Voice Cloning

I am completely amazed at how well voice cloning works locally on my machine.

I already had a local MLX Whisper model running, which I use to generate subtitles from video. I thought that was all I needed. Then I asked Codex to build me a voice cloning tool in Python, and it went much deeper than I expected.

The tool ended up using:

  • Python
  • FFmpeg and FFprobe
  • MLX Audio text-to-speech
  • MLX Whisper transcription
  • Hugging Face model snapshots

A quick note: cloning someone’s voice can get you into trouble if they object or decide to sue. That said, Winston Churchill is no longer around to complain.

What the Tool Does

  1. Lets me choose a reference audio or video file
  2. Lets me choose a speech text file
  3. Detects and skips leading silence (FFmpeg)
  4. Extracts and cleans a reference voice sample (FFmpeg)
  5. Transcribes the cleaned reference using an MLX Whisper model (whisper-large-v3-mlx)
  6. Generates new speech from text using a local MLX Audio model (higgs-audio-v2-3B-mlx-q8)

The wild part is that all of this runs locally. No cloud service. No subscription API. Just my Mac, some open-source tools, and a Python script that suddenly feels a little too powerful.

Local AI is Saving Me $

I have been experimenting with local AI for a practical reason: I wanted to make my personal photo and video archive searchable without paying cloud AI prices indefinitely. Cloud AI is faster and easier, but costs money each time and sends files to outside servers. Local AI runs on your own computer, so it is slower but more private and cheaper for repeated processing.

My collection is large enough to make this interesting: roughly 30,000 photos and videos gathered over many years. I originally stored them on Flickr, but the cost and export limitations became frustrating.
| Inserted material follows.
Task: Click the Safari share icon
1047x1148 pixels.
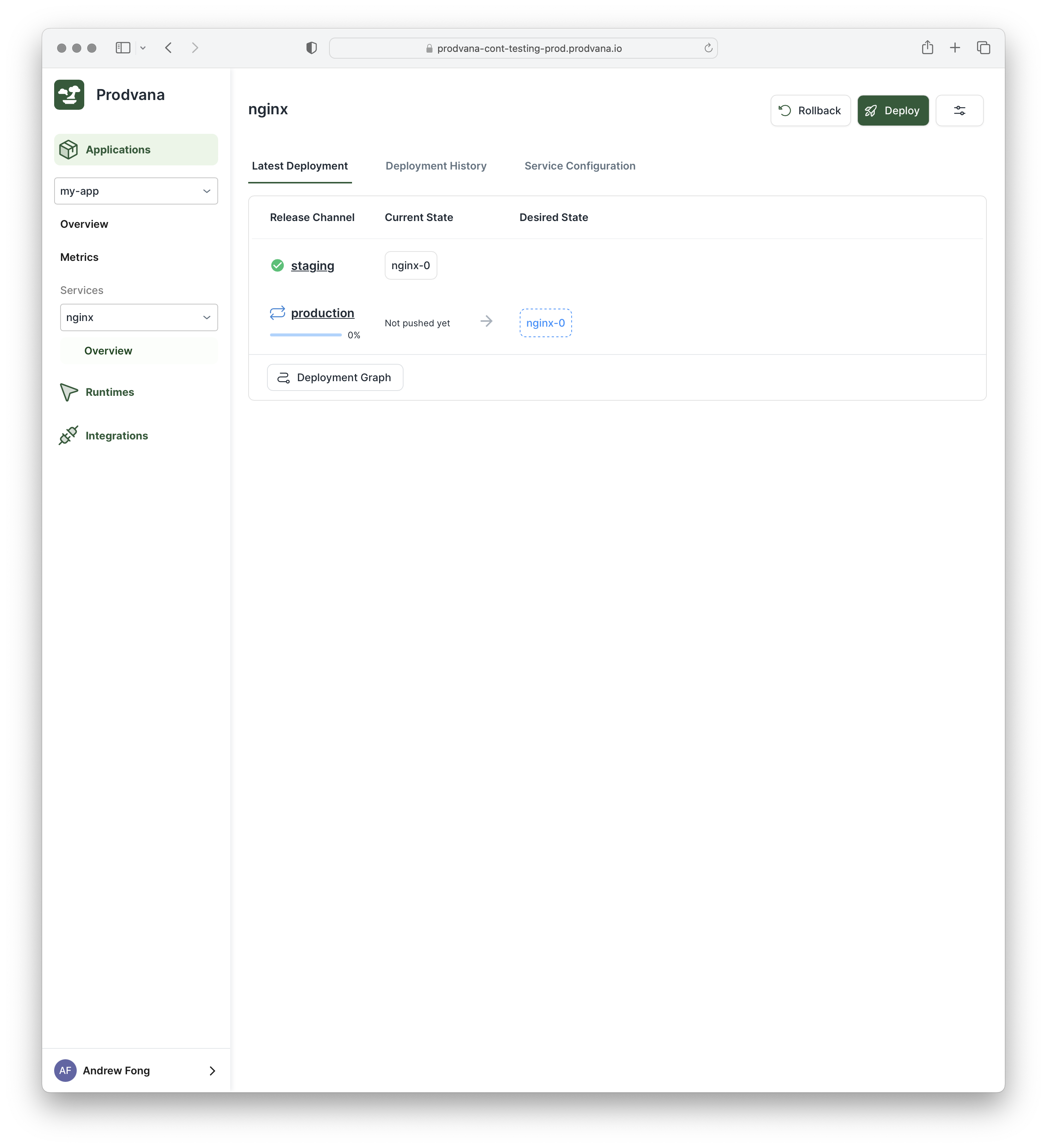Action: click(x=927, y=48)
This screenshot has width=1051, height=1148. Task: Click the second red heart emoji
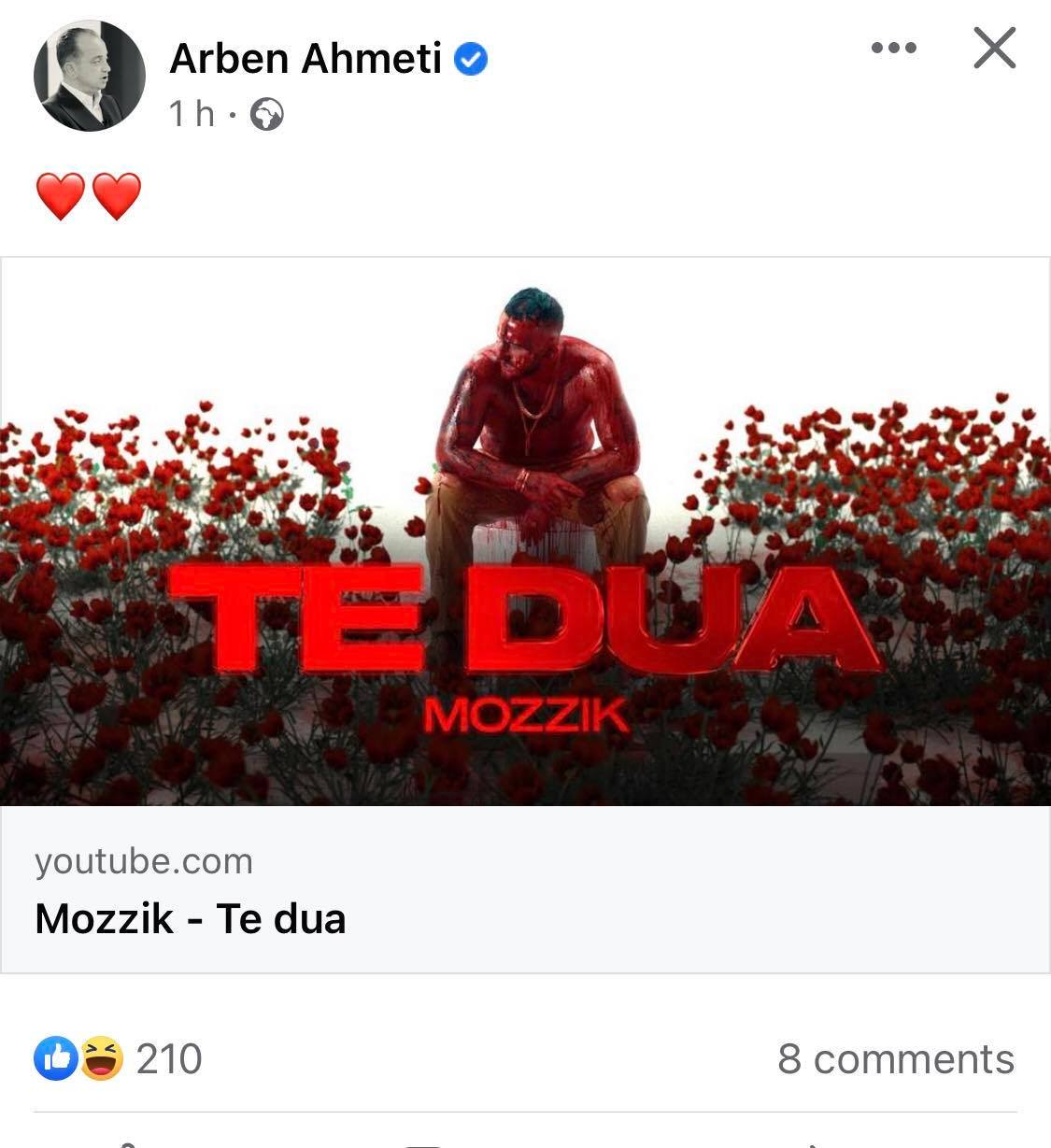117,196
One issue that stood out was Flickr’s migration tooling, including limits such as being unable to export albums with more than 500 photos at a time.

AI coding tools changed the equation for me. With Claude and Codex, I was able to migrate the media to AWS S3 and create apps to browse the collection on the web and on Apple TV.

The Problem

Moving the files was only part of the project. The bigger goal was search.

I did not want to search only by filename, date, or folder. I wanted to search by what was actually in the media:

  • “beach sunset”
  • “birthday party”
  • “dog in the backyard”
  • “old vacation video”
  • “kids opening presents”
  • “mountains with snow”

That requires descriptions, tags, and metadata for each item. For photos, this is fairly straightforward. For videos, it is more complicated because the AI needs representative frames or some kind of visual summary.

The Pricier Fix

A few months ago, I started a project to generate tags and short descriptions for the entire collection and store the results in MySQL.

My first version used cloud AI. I wrote Python scripts that sent images to the OpenAI API, received tags and descriptions, and saved the results back into the database.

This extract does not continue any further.